4 This decision concerns the stay application. In order to understand the present application and the decision in respect of which it is brought, it is necessary to refer to the nature of the appellant RBMC, the circumstances of its creation and certain associated matters.
5 In 2003 the New South Wales Parliament enacted the Pacific Power (Dissolution) Act which came into effect on 1 July 2003 (see s 2 of the Act). The purpose of the Act appears to have been to deal with the management of the affairs and property of Pacific Power upon the sale of that corporation. This is reflected in the long title of the Act which is in the following terms:
An Act to dissolve Pacific Power and to constitute the Residual Business Management Corporation to manage the residual assets, rights and liabilities of Pacific Power, to provide for other consequential matters; and for other purposes.
6 The 2003 statute constituted the appellant as a Crown corporation.
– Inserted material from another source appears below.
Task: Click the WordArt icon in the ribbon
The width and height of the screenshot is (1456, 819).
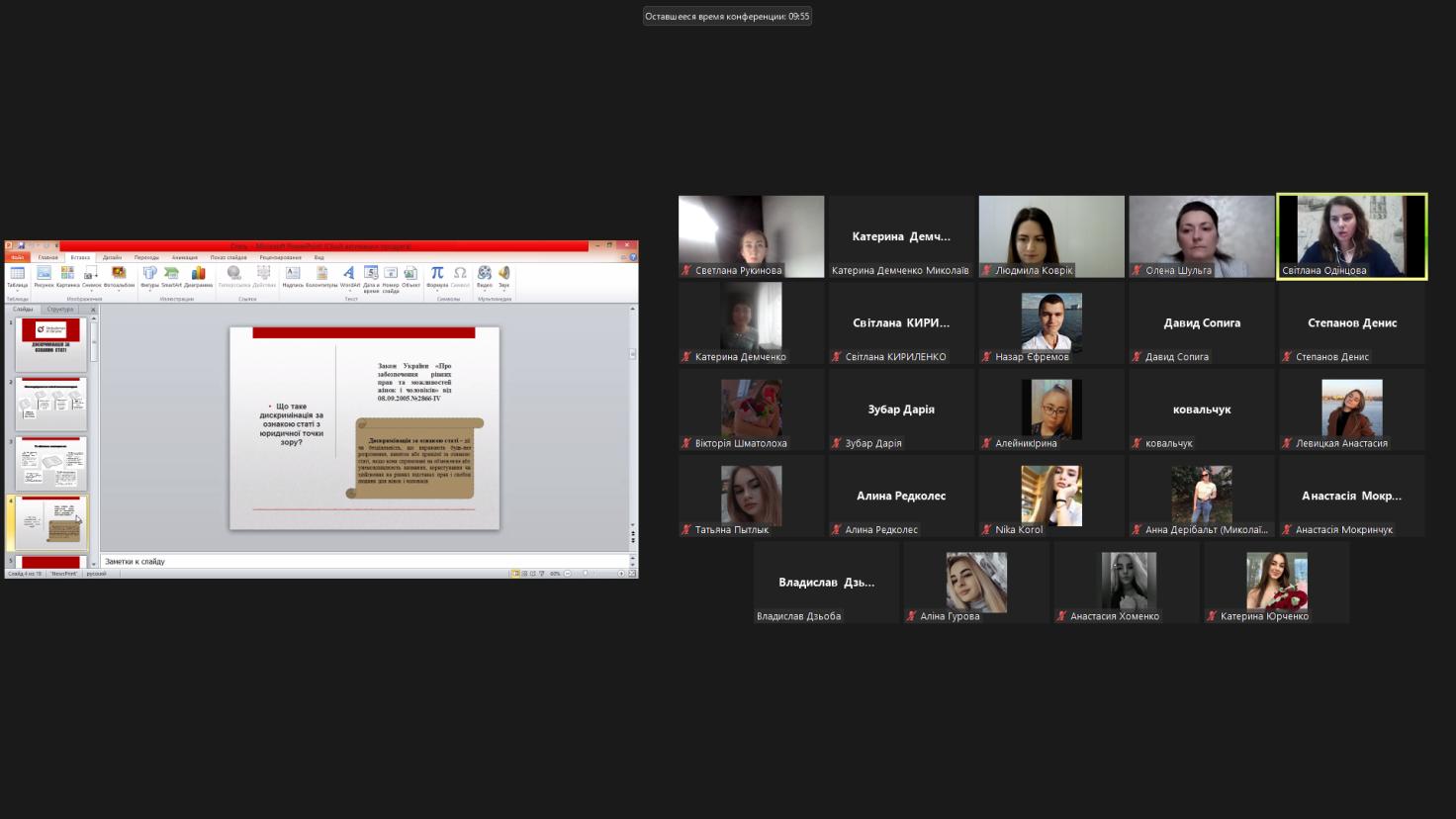Action: pos(349,274)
One of the objects of the RBMC was (see s 6(d) of the Act) "to achieve the efficient and timely winding up of residual business activities". The phrase "residual business activities" does not appear to be defined in the statute but it undoubtedly refers to the residual business activities of Pacific Power upon its sale. The statute also provides for the placement of the staff of RBMC who, again it appears, were the staff remaining in Government employ as a result of, and subsequent to, the sale and dissolution of Pacific Power: see ss 9 and 10 and clause 4 of Schedule 4, "Savings and Transitional Provisions", of the Act.
7 The decision appealed from was handed down, as previously indicated, by Harrison DP on Thursday 17 March 2005. His Honour made it clear that it was not only an extempore decision but also an interim one, indicating that he would publish a complete judgment dealing with all aspects of the matter in detail in due course. The application before his Honour was filed on 12 November 2003 and was an application for a Residual Business Management Corporation Employees’ Award 2003. The precise application being dealt with, that is the subject of the decision, was for a ten per cent wage increase from 15 November 2003 and a further ten per cent wage increase from 15 November 2004 in the context of the making of a new award. The application was opposed by RBMC.
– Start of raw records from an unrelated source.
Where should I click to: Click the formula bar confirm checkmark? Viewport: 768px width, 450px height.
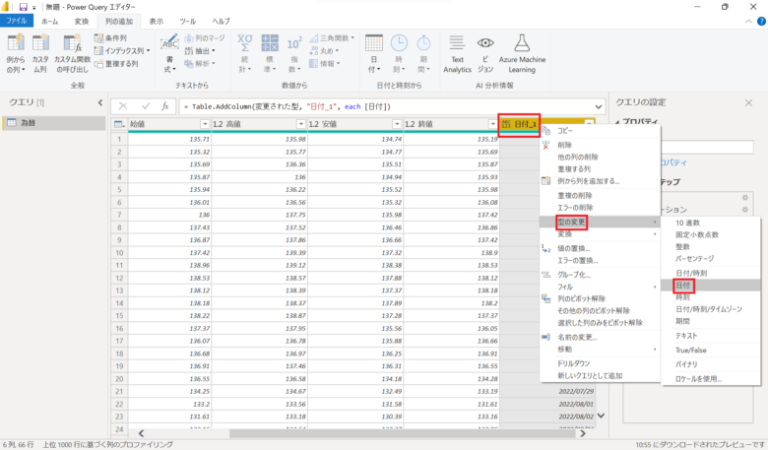[146, 105]
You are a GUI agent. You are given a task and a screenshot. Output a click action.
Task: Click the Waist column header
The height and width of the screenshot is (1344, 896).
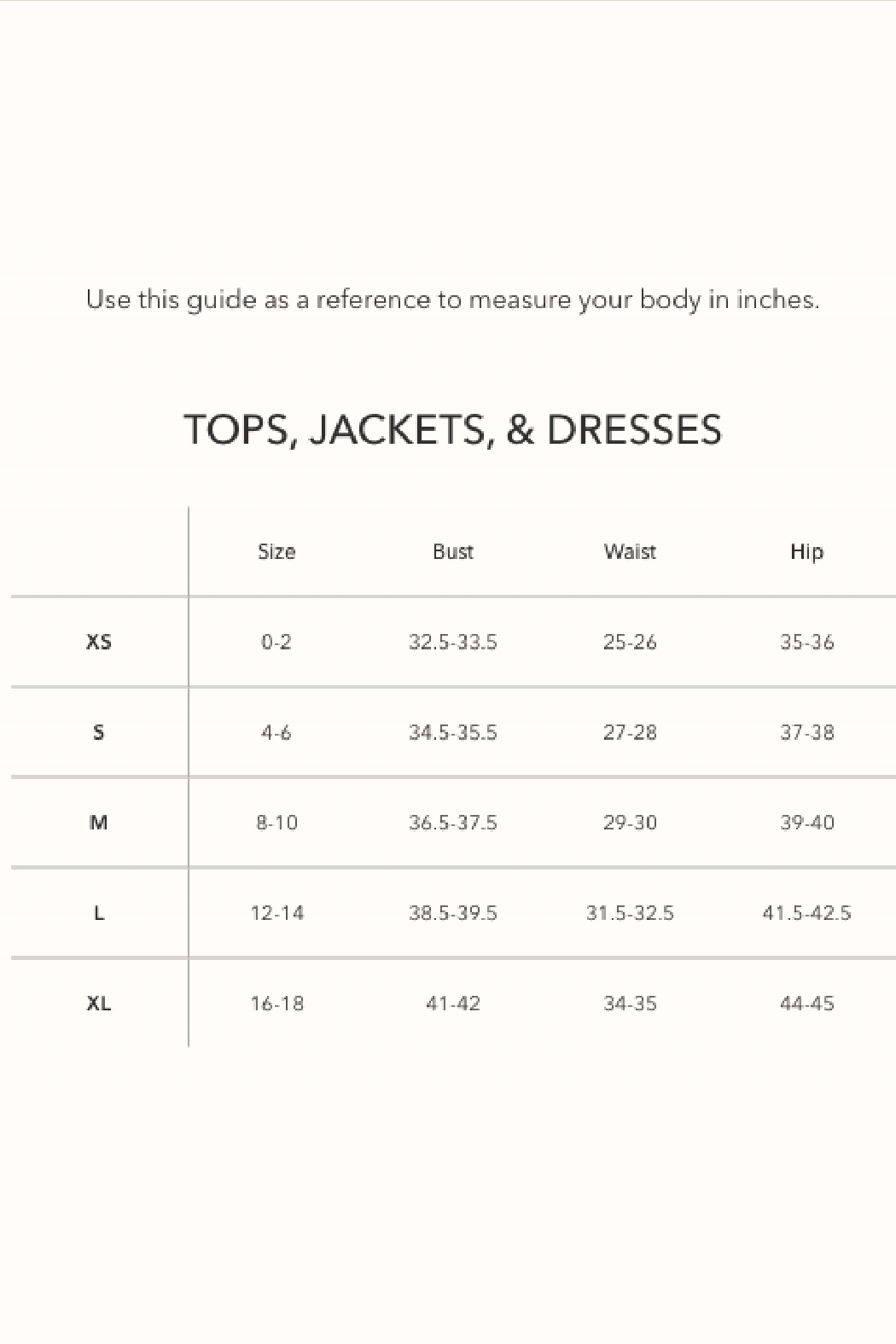pyautogui.click(x=630, y=552)

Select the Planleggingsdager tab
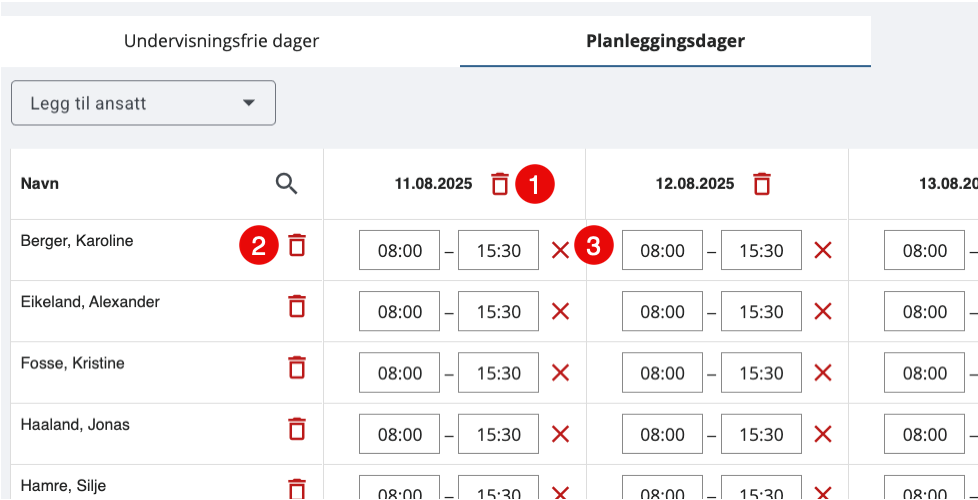pyautogui.click(x=666, y=41)
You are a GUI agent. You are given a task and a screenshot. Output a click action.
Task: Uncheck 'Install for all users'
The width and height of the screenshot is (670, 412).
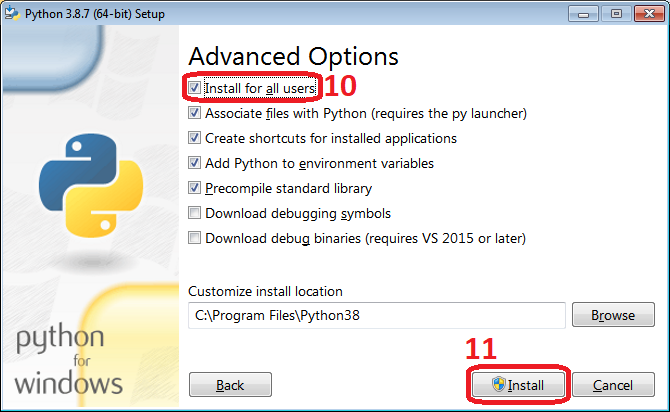(195, 89)
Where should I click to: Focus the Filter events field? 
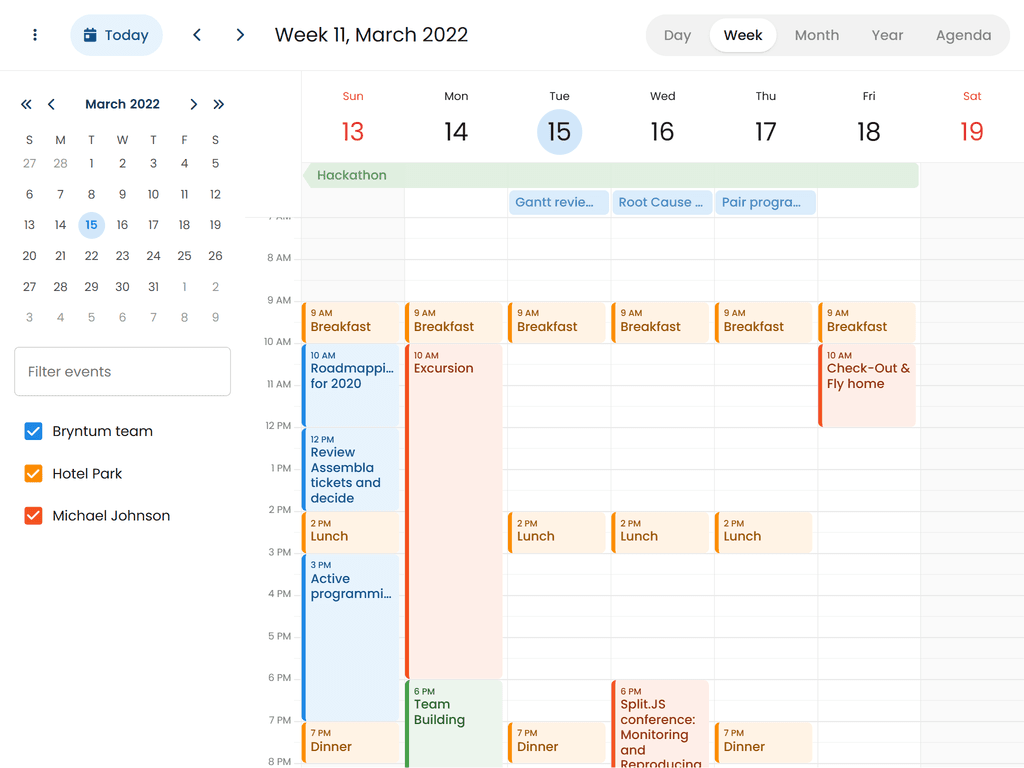[122, 372]
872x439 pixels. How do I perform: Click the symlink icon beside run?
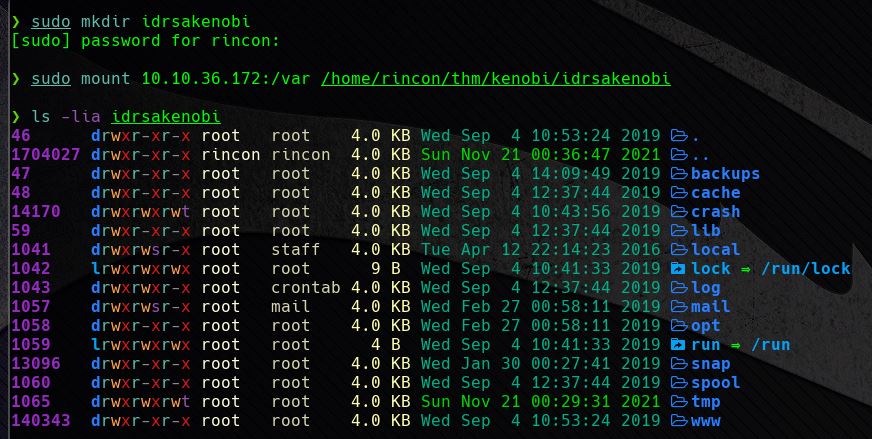[679, 344]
8 Early in the decision his Honour referred to the application being determined in terms of the Special Case Principle of the Wage Fixing Principles and found that a Special Case had been made out on the following basis:
The very nature of the Residual Business Management Corporation as a wind-up and departure organisation is a special case in itself. There are other features surrounding the operation and functions of the organisation and the activities of the employees which also contribute to the finding of a special case.
9 His Honour then referred to the matter being determined by reference to the Memorandum of Understanding which provided for salary maintenance and the capacity of an employer to reduce salary maintenance if an employee failed to co-operate with redeployment or re-employment initiatives. His Honour described that aspect in this way:
The means of salary maintenance has been to continue employees on their position in the 40 point salary scale. Loss of salary maintenance would result in a move down that scale. This has not happened though there is provision in the Memorandum of Understanding to allow for a withdrawal of salary maintenance should employees fail to co-operate or participate with a personal placement plan.
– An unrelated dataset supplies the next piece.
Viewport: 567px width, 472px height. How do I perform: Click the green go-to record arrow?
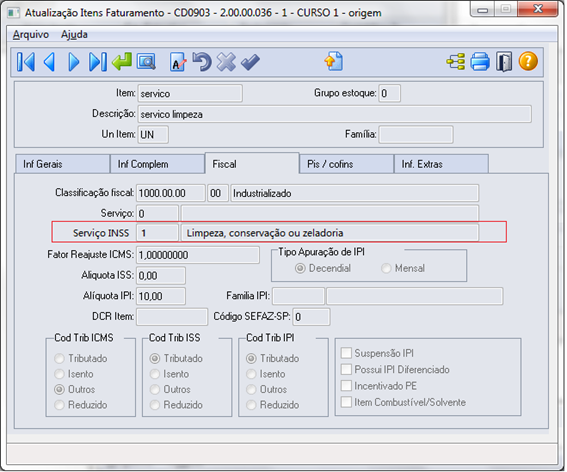click(x=122, y=62)
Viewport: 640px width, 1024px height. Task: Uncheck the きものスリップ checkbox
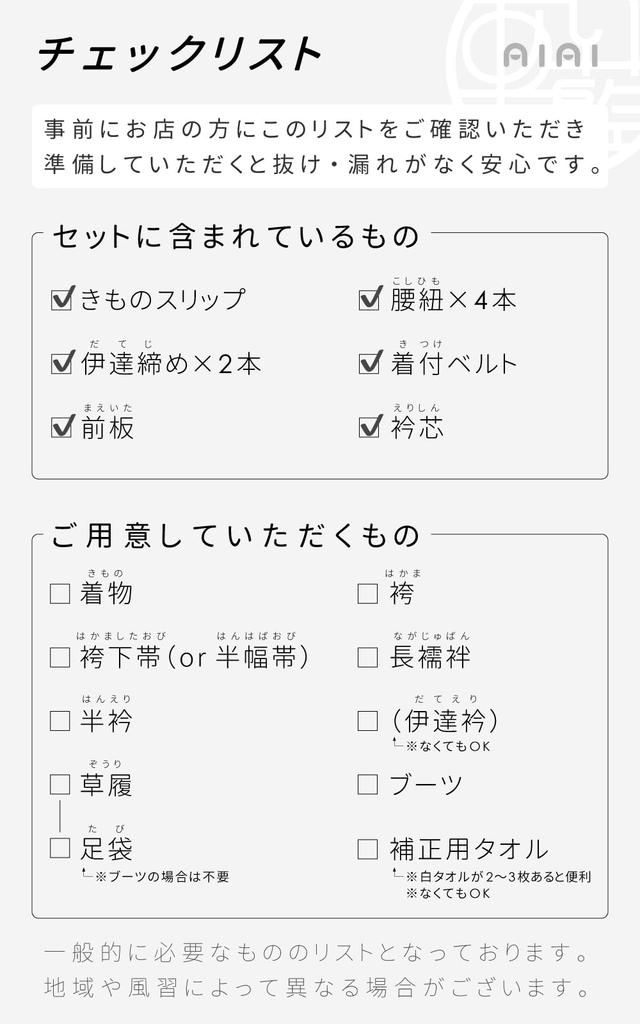[x=62, y=298]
10 His Honour referred to the evidence before him which he described as indicating that there had been significant success in that placement of staff and that there had not been a situation where any individual staff member had been regarded as failing to comply with the provisions of the Memorandum of Understanding, the relevant provisions of that document being stated to be as follows:
"Salary maintenance will be continued on the proviso that employees are able to demonstrate commitments for seeking external opportunities for alternative employment and any internal vacancies including redeployment opportunities using the criteria set out below. The review will commence within the initial 12 months salary maintenance period and will be ongoing.
Through the review process employees will be provided with assistance and access to counselling in relation to their performance.
At any time after the guaranteed minimum 12 months salary maintenance period where an employee’s performance against the criteria is not satisfactory the employee will be given a month in which to meet the performance criteria. If by the end of that month the employee meets the performance criteria salary will be maintained.”
11 Deputy President Harrison concluded that, in the circumstances before him, the proceedings were not about salary maintenance or about individual work value but rather they concerned the appropriate contemporary value of the 40 point salary scale which currently applied to the employees of RBMC (and which previously applied to Pacific Power). His Honour reached this conclusion as he held that the "award continues to provide for reclassification and re-evaluation of the work or the activities of any employee where circumstances justify [it]".
12 His Honour also had regard to the fact that the evidence before him showed that the staff in question had involved themselves in secondment for up to 89 per cent of the relevant time period, although there had been no secondment for some individuals. There were 14 people at the time of the decision still remaining in the redeployment pool. As to the difficulties that appear to have been experienced by some of the employees in seeking or obtaining redeployment his Honour referred to the example of a Mr Legge. In that context his Honour referred to the administrative hurdles which occurred in effecting the transfer of Mr Legge to employment with TAFE, to which Mr Legge had been apparently actively seeking a transfer for some time. His Honour described the matter in this way:
The evidence of Mr Legge which will be detailed further in the fuller judgment demonstrates that there were administrative hurdles in effecting that transfer until the co-operation between the Union and the management of Residual Business Management Corporation removed those administrative hurdles and Mr Legge is now placed with TAFE.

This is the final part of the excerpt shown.